- _Given entries_
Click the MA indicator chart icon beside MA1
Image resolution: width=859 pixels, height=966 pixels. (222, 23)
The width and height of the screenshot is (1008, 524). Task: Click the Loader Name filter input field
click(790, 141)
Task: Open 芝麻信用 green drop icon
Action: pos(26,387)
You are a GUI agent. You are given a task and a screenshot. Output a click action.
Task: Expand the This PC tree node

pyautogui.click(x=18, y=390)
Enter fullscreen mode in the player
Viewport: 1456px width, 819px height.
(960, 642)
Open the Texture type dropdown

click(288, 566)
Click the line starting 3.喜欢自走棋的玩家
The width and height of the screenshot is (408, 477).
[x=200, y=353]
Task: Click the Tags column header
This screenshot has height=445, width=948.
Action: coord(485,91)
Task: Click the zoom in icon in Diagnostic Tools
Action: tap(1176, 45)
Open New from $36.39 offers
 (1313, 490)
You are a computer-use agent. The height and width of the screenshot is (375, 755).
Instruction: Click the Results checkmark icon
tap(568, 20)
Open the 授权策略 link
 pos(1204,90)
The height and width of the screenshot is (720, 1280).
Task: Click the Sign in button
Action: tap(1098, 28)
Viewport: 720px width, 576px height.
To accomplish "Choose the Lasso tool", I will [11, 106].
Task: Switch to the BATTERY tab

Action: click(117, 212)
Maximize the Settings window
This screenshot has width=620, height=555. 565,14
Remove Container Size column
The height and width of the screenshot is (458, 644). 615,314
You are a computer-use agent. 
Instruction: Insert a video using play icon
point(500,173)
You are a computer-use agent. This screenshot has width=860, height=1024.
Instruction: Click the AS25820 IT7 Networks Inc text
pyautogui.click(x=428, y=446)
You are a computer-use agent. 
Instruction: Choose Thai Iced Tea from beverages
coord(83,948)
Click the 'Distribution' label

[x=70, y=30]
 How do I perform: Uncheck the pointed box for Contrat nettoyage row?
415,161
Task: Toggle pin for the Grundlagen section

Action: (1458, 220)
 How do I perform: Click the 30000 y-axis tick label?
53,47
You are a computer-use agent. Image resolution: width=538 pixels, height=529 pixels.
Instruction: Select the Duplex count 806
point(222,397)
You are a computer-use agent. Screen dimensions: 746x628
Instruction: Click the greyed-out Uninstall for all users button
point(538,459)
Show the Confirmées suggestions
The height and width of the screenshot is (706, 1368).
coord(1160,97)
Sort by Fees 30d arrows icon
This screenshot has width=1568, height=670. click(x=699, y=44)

- _What to do_
Retype the entries precisely as they stand.

- _Solution to the problem_
Click the MA indicator chart icon beside MA1
Image resolution: width=859 pixels, height=966 pixels. (222, 23)
The width and height of the screenshot is (1008, 524). Task: Click the Loader Name filter input field
click(790, 141)
Task: Open 芝麻信用 green drop icon
Action: pos(26,387)
You are a GUI agent. You are given a task and a screenshot. Output a click action.
Task: Expand the This PC tree node

pyautogui.click(x=18, y=390)
Enter fullscreen mode in the player
Viewport: 1456px width, 819px height.
(960, 642)
Open the Texture type dropdown

click(288, 566)
Click the line starting 3.喜欢自走棋的玩家
The width and height of the screenshot is (408, 477).
[x=200, y=353]
Task: Click the Tags column header
This screenshot has height=445, width=948.
Action: coord(485,91)
Task: Click the zoom in icon in Diagnostic Tools
Action: tap(1176, 45)
Open New from $36.39 offers
 (1313, 490)
You are a computer-use agent. The height and width of the screenshot is (375, 755).
Instruction: Click the Results checkmark icon
tap(568, 20)
Open the 授权策略 link
 pos(1204,90)
The height and width of the screenshot is (720, 1280).
Task: Click the Sign in button
Action: tap(1098, 28)
Viewport: 720px width, 576px height.
To accomplish "Choose the Lasso tool", I will [11, 106].
Task: Switch to the BATTERY tab

Action: click(117, 212)
Maximize the Settings window
This screenshot has width=620, height=555. 565,14
Remove Container Size column
The height and width of the screenshot is (458, 644). 615,314
You are a computer-use agent. 
Instruction: Insert a video using play icon
point(500,173)
You are a computer-use agent. This screenshot has width=860, height=1024.
Instruction: Click the AS25820 IT7 Networks Inc text
pyautogui.click(x=428, y=446)
You are a computer-use agent. 
Instruction: Choose Thai Iced Tea from beverages
coord(83,948)
Click the 'Distribution' label

[x=70, y=30]
 How do I perform: Uncheck the pointed box for Contrat nettoyage row?
415,161
Task: Toggle pin for the Grundlagen section

Action: (1458, 220)
 How do I perform: Click the 30000 y-axis tick label?
53,47
You are a computer-use agent. Image resolution: width=538 pixels, height=529 pixels.
Instruction: Select the Duplex count 806
point(222,397)
You are a computer-use agent. Screen dimensions: 746x628
Instruction: Click the greyed-out Uninstall for all users button
point(538,459)
Show the Confirmées suggestions
The height and width of the screenshot is (706, 1368).
coord(1160,97)
Sort by Fees 30d arrows icon
This screenshot has width=1568, height=670. click(x=699, y=44)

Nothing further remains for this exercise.